If random variables $X$, $Y$ are dependent, and $X>0$ $Y>0$, we have $P(XY\leq z)=P(X\leq z/Y)=\int_{0}^{\infty} \int_{0}^{z/y} f_{XY}(x,y) dx dy$.
How about the case of $n$ dependent random variables? i.e., how to use the joint PDF $f_{X_1,X_2,\ldots,X_n}(x_1,x_2,\ldots,x_n)$ to obtain the CDF $P(X_1 X_2\cdots X_n\leq z)$?
I have an idea, but not sure if it is right.
$P(X_1 X_2\cdots X_n\leq z)\\=E(P(X_1 \leq \frac{z}{X_2\cdots X_n}\mid X_2=x_2,\ldots,X_n=x_n))\\=\int_0^\infty \cdots \int_0^\infty dx_2\cdots dx_n \int_0^{\frac{z}{x_2\cdots x_n}}f_{X_1,X_2,\ldots,X_n}(x_1,x_2,\ldots,x_n)dx_1$.
Let $X_1,....,X_n$ be random variables with joint density function $f(x_1,...,x_n)$.
Consider the transformation $g(x_1,...,x_n)=(x_1...x_n,x_2,...,x_n)$. The inverse transformation is $g^{-1}(z_1,...,z_n)=(\frac{z_1}{z_2...z_n},z_2,...,z_n)$ and it follows that the jacobian of the inverse transformation is $|J|=\frac{1}{z_2...z_n}$.
Then by the transformation theorem the density function of the vector $(z_1,...,z_n)$ is $f_Z(z_1,...,z_n)=f(\frac{z_1}{z_2...z_n},z_2,...,z_n)|\frac{1}{z_2...z_n}|$ and the marginal density function of $Z_1$ can be written as:
$f_{Z_1}(z_1)=\int_0^\infty...\int_0^\infty f(\frac{z_1}{z_2...z_n},z_2,...,z_n)|\frac{1}{z_2...z_n}| dz_2...dz_n$
Note that the solution above can be obtained by applying the Leibniz rule to the solution you proposed.

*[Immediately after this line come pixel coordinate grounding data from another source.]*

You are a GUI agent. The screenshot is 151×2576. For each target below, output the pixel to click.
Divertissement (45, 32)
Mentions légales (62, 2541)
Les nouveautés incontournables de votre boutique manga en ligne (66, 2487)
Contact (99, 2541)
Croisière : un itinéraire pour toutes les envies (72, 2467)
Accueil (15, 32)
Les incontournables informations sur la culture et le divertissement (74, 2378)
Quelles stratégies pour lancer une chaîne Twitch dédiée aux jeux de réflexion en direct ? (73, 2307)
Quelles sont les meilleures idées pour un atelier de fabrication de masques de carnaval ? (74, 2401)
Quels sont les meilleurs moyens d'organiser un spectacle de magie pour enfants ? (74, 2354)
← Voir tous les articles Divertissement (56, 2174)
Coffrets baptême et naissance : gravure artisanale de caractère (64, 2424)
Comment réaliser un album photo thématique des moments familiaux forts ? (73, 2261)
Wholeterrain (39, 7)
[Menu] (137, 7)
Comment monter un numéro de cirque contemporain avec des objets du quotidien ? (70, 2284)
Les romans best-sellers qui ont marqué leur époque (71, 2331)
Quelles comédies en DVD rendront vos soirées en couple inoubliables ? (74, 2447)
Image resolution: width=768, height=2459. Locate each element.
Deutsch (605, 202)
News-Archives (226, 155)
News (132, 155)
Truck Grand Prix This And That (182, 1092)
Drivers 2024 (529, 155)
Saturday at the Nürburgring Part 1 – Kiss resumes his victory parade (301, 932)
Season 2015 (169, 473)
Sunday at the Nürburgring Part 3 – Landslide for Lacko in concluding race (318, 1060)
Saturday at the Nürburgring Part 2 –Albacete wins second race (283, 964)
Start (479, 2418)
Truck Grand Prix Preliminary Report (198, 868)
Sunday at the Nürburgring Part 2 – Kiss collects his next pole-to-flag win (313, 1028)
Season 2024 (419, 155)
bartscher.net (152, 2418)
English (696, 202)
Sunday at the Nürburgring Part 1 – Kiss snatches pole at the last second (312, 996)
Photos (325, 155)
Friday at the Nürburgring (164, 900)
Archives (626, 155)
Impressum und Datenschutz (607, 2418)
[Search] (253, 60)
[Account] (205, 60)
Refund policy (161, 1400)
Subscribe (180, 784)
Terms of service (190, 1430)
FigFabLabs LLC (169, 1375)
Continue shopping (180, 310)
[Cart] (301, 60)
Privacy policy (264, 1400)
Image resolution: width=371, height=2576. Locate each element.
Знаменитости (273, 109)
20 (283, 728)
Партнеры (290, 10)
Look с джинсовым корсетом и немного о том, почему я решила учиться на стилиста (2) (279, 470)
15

Take $F(\frac{z}{x_2...x_n},...,x_n)-F(0,x_2,...,x_n)=\int_0^\frac{z}{x_2,...,x_n} f_{X_1,...,X_n}(x_1,...,x_n) dx_1$ and try to calculate $\frac{d}{dz}\int_0^\infty...\int_0^\infty F(\frac{z}{x_2...x_n},...,x_n)-F(0,x_2,...,x_n) dx_2...dx_n.$